* [Task]:
For the listing below, report all lines that hold the word "profile".

* [Dataset entries]:

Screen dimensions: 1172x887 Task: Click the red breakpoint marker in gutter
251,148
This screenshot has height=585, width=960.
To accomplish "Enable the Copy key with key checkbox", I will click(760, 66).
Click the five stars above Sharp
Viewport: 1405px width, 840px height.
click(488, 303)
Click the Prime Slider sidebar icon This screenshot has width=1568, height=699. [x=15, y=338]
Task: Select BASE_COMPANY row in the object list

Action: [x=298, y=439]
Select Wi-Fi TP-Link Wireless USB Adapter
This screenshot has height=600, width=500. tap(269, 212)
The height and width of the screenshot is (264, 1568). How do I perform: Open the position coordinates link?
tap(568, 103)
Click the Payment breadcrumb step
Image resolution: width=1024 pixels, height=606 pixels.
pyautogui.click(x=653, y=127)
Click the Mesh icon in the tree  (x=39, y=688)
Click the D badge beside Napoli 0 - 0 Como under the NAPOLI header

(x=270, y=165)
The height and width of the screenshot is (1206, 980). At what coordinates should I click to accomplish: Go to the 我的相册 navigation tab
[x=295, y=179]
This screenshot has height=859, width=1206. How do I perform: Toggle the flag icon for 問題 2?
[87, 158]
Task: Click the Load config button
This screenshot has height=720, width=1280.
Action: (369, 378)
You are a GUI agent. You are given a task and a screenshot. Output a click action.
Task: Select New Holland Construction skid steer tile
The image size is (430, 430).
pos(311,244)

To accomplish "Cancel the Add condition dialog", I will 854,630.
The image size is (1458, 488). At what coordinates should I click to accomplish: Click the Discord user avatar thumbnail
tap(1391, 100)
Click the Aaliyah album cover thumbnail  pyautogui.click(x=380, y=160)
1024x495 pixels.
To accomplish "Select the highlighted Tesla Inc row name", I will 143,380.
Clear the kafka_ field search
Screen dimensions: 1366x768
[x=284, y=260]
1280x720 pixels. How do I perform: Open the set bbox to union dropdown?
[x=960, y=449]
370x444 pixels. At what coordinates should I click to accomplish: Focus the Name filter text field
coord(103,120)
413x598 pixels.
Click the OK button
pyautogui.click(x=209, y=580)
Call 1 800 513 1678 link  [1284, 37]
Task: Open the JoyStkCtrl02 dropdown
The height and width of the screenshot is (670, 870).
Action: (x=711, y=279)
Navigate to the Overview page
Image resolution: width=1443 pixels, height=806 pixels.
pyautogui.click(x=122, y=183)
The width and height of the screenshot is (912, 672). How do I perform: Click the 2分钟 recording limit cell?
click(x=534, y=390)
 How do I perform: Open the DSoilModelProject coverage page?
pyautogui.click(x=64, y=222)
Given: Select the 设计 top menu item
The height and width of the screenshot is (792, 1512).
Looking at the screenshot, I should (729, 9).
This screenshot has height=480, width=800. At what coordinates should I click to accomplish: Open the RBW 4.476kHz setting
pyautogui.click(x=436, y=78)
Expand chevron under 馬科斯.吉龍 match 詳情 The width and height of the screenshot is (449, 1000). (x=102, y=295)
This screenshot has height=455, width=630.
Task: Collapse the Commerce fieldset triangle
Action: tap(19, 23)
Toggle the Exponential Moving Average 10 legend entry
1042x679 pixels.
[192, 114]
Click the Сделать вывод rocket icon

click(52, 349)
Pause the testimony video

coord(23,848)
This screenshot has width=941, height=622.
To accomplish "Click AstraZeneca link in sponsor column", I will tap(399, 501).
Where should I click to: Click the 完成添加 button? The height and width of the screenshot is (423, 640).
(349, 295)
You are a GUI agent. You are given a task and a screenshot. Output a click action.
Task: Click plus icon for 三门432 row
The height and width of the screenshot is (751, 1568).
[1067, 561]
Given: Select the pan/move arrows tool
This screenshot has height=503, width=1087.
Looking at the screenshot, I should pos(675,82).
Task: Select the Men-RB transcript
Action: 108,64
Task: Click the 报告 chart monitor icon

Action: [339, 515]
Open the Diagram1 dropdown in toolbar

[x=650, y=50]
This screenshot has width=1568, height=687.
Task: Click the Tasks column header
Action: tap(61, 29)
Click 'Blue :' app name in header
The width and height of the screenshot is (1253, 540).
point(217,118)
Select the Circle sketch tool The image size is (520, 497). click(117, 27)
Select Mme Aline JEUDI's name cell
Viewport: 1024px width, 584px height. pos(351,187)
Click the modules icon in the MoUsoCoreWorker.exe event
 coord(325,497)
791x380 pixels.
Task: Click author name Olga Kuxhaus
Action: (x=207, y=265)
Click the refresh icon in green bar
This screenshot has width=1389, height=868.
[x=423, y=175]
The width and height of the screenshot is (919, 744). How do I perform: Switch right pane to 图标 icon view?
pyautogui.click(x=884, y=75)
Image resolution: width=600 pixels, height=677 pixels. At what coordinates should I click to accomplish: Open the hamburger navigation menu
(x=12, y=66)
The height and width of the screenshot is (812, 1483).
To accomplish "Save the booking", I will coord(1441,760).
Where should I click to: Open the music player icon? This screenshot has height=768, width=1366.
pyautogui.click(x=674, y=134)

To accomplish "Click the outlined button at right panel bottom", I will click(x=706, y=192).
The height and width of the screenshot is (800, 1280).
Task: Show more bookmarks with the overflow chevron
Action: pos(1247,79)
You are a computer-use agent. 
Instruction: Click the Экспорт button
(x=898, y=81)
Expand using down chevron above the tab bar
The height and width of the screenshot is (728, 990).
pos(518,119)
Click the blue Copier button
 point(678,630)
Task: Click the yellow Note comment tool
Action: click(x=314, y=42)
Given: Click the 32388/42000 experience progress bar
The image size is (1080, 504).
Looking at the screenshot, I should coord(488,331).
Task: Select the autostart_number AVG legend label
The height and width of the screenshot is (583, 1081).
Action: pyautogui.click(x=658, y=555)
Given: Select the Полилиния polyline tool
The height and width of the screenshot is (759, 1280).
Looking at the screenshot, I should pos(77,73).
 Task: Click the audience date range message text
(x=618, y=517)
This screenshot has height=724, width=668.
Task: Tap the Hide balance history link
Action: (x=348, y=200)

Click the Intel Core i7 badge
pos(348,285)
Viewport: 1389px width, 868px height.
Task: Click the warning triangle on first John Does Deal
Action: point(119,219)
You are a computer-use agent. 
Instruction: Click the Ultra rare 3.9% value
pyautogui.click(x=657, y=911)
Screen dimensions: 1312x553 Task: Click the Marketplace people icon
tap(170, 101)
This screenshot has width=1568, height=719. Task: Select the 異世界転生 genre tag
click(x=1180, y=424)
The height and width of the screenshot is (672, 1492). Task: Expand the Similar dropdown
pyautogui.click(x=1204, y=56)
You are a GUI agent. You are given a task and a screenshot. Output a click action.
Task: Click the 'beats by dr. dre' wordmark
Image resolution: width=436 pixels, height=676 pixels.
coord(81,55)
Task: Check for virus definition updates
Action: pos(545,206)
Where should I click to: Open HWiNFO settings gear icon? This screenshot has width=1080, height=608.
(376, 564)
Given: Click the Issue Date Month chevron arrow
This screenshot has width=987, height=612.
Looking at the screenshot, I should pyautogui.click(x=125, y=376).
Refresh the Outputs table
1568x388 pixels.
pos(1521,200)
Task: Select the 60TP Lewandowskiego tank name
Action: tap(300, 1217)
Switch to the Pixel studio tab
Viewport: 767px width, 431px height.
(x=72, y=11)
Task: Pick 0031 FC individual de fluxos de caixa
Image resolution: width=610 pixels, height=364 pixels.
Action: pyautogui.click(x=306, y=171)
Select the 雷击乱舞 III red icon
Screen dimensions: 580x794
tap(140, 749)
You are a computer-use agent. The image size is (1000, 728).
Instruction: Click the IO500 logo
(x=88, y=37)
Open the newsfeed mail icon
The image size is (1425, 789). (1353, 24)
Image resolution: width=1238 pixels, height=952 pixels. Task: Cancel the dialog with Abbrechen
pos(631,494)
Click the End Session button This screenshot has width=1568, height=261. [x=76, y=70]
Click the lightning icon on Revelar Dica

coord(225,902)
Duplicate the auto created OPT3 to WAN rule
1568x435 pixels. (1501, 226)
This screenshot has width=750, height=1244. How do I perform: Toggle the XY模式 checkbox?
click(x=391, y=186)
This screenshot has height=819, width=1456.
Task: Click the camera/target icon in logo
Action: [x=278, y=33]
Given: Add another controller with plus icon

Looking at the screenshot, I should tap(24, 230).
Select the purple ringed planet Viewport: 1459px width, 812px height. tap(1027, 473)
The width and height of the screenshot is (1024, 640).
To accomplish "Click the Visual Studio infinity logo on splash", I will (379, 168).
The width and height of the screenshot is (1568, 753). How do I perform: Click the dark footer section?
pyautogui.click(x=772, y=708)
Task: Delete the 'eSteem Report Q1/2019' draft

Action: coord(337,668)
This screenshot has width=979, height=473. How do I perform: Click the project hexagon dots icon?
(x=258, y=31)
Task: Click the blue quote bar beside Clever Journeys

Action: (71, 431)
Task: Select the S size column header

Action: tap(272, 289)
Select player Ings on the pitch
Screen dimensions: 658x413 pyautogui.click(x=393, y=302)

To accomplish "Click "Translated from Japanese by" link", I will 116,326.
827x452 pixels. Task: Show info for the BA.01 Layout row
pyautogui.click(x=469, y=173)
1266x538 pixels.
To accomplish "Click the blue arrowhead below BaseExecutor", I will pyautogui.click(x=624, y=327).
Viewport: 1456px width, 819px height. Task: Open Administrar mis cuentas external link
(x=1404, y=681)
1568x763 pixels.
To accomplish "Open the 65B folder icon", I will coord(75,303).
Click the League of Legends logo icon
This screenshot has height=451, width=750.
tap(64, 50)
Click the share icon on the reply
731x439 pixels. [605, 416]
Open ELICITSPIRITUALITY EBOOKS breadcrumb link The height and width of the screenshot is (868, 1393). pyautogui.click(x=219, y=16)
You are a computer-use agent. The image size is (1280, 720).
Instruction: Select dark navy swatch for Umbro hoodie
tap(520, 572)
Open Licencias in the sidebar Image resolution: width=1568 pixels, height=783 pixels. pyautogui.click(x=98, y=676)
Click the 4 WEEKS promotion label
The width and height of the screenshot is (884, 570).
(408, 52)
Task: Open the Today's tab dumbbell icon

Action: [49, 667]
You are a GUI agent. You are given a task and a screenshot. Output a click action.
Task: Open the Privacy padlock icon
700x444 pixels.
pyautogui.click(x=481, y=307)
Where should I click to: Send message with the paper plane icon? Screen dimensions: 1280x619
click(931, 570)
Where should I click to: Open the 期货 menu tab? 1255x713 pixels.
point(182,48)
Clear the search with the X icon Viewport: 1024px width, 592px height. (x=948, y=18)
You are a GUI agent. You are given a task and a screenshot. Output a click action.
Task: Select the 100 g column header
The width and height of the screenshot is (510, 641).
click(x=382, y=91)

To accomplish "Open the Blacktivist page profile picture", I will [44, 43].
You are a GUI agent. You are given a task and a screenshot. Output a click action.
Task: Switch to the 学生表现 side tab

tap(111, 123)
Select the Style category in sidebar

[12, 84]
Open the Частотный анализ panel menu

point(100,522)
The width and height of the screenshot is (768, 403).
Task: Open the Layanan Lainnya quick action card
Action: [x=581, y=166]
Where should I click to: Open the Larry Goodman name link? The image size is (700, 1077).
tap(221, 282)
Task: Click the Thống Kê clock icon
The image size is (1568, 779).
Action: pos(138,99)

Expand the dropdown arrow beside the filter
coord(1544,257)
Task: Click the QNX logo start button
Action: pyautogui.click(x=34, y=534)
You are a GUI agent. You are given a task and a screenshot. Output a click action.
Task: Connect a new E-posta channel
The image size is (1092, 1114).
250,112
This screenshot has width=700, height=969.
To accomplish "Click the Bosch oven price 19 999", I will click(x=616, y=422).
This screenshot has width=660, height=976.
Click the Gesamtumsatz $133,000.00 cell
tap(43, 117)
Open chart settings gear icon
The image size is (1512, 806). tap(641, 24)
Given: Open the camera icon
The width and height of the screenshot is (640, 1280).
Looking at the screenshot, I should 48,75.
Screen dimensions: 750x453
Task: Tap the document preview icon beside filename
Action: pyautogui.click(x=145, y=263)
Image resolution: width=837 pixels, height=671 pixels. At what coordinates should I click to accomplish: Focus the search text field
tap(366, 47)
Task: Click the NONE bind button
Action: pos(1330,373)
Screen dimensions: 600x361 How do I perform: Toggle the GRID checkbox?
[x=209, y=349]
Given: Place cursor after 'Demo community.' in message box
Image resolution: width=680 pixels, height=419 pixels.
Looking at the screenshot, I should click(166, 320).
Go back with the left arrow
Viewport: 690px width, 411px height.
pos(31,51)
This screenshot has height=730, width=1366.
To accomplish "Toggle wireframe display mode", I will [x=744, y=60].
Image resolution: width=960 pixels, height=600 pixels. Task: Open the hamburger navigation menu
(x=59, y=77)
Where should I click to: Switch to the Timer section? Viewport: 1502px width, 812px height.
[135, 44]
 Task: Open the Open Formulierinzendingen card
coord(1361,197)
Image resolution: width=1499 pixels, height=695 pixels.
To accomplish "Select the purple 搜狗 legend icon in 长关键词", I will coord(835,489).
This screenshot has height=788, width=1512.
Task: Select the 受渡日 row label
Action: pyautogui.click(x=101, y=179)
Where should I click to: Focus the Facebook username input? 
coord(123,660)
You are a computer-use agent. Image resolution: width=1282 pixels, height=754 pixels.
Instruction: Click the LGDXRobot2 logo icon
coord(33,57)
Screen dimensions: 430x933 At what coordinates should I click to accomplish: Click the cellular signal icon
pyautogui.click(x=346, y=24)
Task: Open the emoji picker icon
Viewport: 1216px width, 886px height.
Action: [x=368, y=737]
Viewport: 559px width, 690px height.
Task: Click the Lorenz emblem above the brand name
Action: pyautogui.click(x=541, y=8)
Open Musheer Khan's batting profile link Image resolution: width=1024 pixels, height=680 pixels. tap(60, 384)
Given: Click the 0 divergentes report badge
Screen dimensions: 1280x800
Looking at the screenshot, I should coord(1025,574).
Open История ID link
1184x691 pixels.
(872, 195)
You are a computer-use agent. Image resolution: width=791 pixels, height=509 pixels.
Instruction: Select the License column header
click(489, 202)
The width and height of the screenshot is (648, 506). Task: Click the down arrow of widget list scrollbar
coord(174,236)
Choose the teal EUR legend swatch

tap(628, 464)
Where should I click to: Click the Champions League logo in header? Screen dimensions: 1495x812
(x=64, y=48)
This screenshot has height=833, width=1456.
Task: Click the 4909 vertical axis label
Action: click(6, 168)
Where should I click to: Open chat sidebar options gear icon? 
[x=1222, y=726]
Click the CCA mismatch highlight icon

* [Exercise output]:
To accomplish "Open the Blacktivist page profile picture", I will [44, 43].
Open Musheer Khan's batting profile link Image resolution: width=1024 pixels, height=680 pixels. tap(60, 384)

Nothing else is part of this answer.